Solaris Troubleshooting : How DNS Name Resolution works
In this post, I’m just trying to travel with the server to know how it resolves a hostname using the DNS name resolution.
To use an example, let’s say a user is trying to ftp to ftp.internic.net from a client machine. The client machine resolution process uses the following steps:
1. The client system consults the / etc/nsswitch.conf file to determine the name resolution order. In this example, the presumed order is local files first, NIS+ server second, and DNS third.
2. The client system consults the local /etc/inet/hosts file and does not find an entry.
3. The client system sends a query regarding the address of ftp.internic.net to the NIS+ server and finds none.
4. Since the next entry in /etc/nsswith.conf is “DNS”, the client system consults the /etc/resolv.conf file to determine the name resolution search list and the address of the local DNS server.
5. The client system resolver routines send a recursive DNS query regarding the return address of ftp.internic.net to the local DNS server. At this point, the client will wait until the local server has completed name resolution.
6. The local DNS server consults the contents of its cached information in case this query has been tried recently.
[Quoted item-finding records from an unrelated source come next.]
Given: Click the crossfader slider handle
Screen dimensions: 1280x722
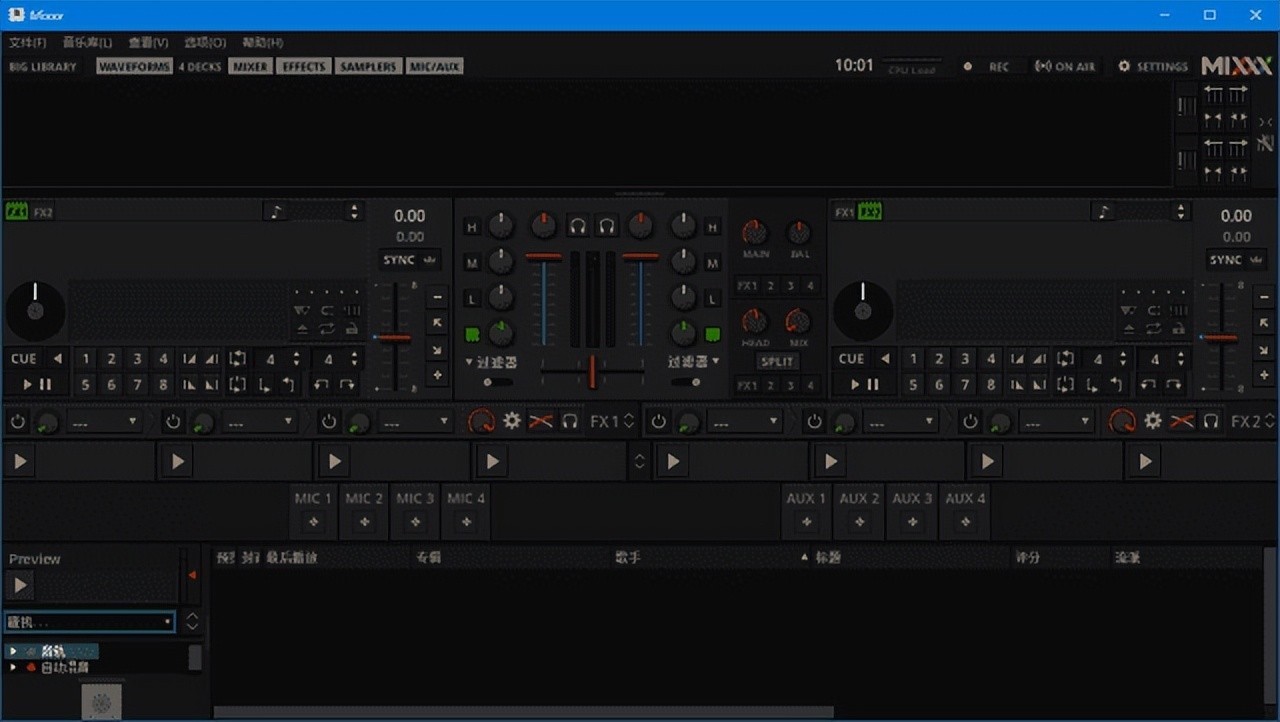Looking at the screenshot, I should pos(592,371).
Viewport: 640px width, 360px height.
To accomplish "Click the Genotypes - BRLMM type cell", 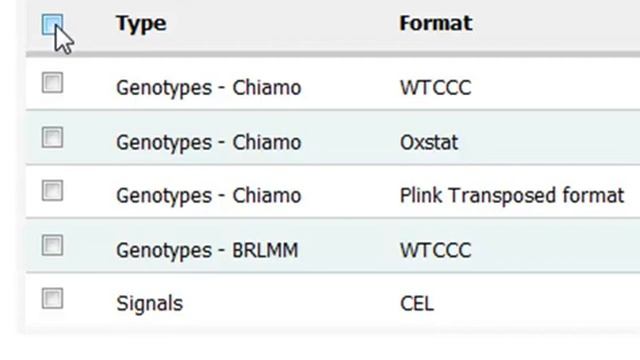I will (207, 250).
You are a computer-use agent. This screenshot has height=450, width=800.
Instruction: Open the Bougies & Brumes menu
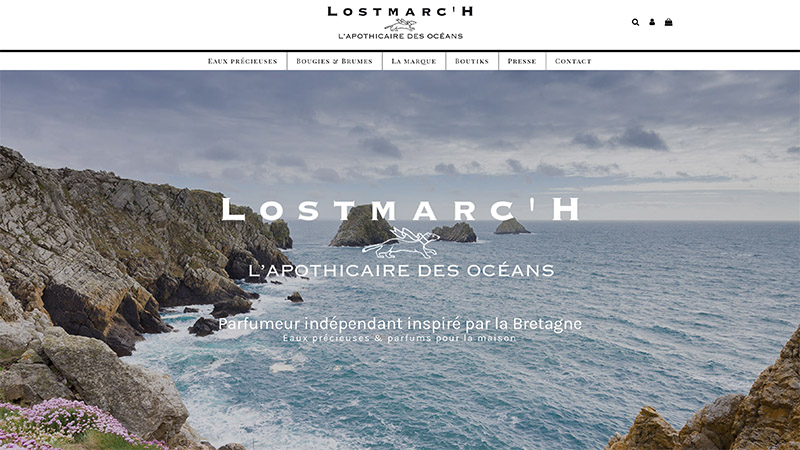point(335,61)
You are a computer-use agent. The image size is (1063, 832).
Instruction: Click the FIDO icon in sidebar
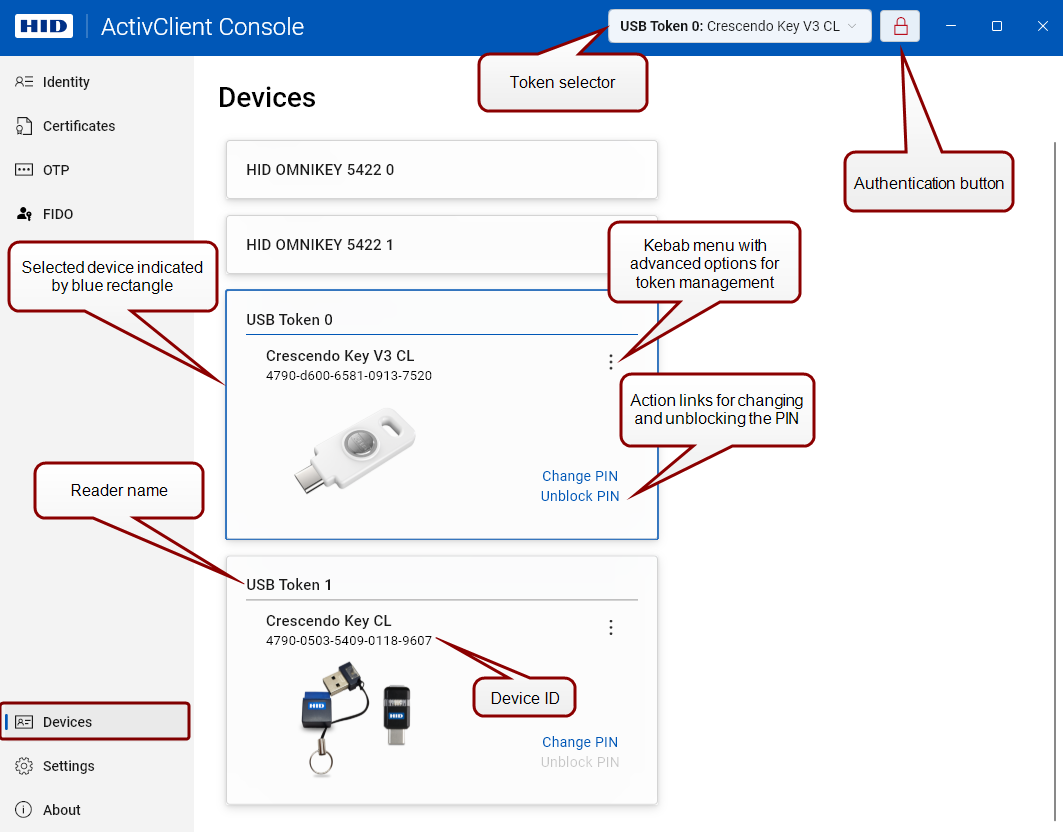[24, 214]
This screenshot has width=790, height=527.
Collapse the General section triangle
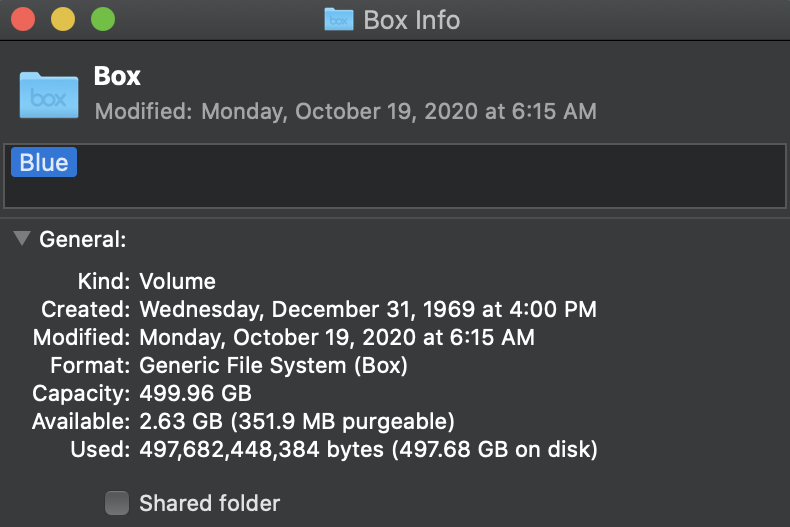tap(21, 239)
If the answer is in local cache, it is returned to the client as a non-authoritative answer.
7. The local DNS server contacts the appropriate DNS server for the internic.net domain (if known) or a root server, and sends an iterative query. In this example, the assumption is that the answer is not cached and root server must be contacted.
8. The root server returns the best information it has. In this case, the only information you can be guaranteed that the root server will have is the names and addresses of all the net.servers. The root server returns these names and addresses along with a time-to-live value specifying how long the local name server can cache this information.
9. The local DNS server contacts one of the net.servers returned from the previous query, and transmits the same iterative query sent to the root servers earlier.
10. The net.server contacted returns the best information it has, which is the names and addresses of the internic.net. servers along with a time-to-live value.
11. The local DNS server contacts one of the internic.net. servers and makes the same query.
12. The internic.net. servers return the address of the ftp.internic.net along with the time-to-live value.
13. The local DNS server returns the requested address to the client system and the ftp command can proceed.
14. Now this address for ftp.internic.net will be cached in local DNS server for future queries.